▸ Data to process:
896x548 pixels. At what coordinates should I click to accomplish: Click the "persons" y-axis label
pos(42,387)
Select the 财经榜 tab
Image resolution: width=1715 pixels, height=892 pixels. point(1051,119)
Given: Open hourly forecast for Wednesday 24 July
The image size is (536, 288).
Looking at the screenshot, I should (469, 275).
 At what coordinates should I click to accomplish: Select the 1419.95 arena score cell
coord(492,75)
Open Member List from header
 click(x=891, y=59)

▸ Stated exercise:
Reproduce each of the rows above verbatim, in the same order.

▸ Task response:
896x548 pixels. At what coordinates should I click to accomplish: Click the "persons" y-axis label
pos(42,387)
Select the 财经榜 tab
Image resolution: width=1715 pixels, height=892 pixels. point(1051,119)
Given: Open hourly forecast for Wednesday 24 July
The image size is (536, 288).
Looking at the screenshot, I should (469, 275).
 At what coordinates should I click to accomplish: Select the 1419.95 arena score cell
coord(492,75)
Open Member List from header
 click(x=891, y=59)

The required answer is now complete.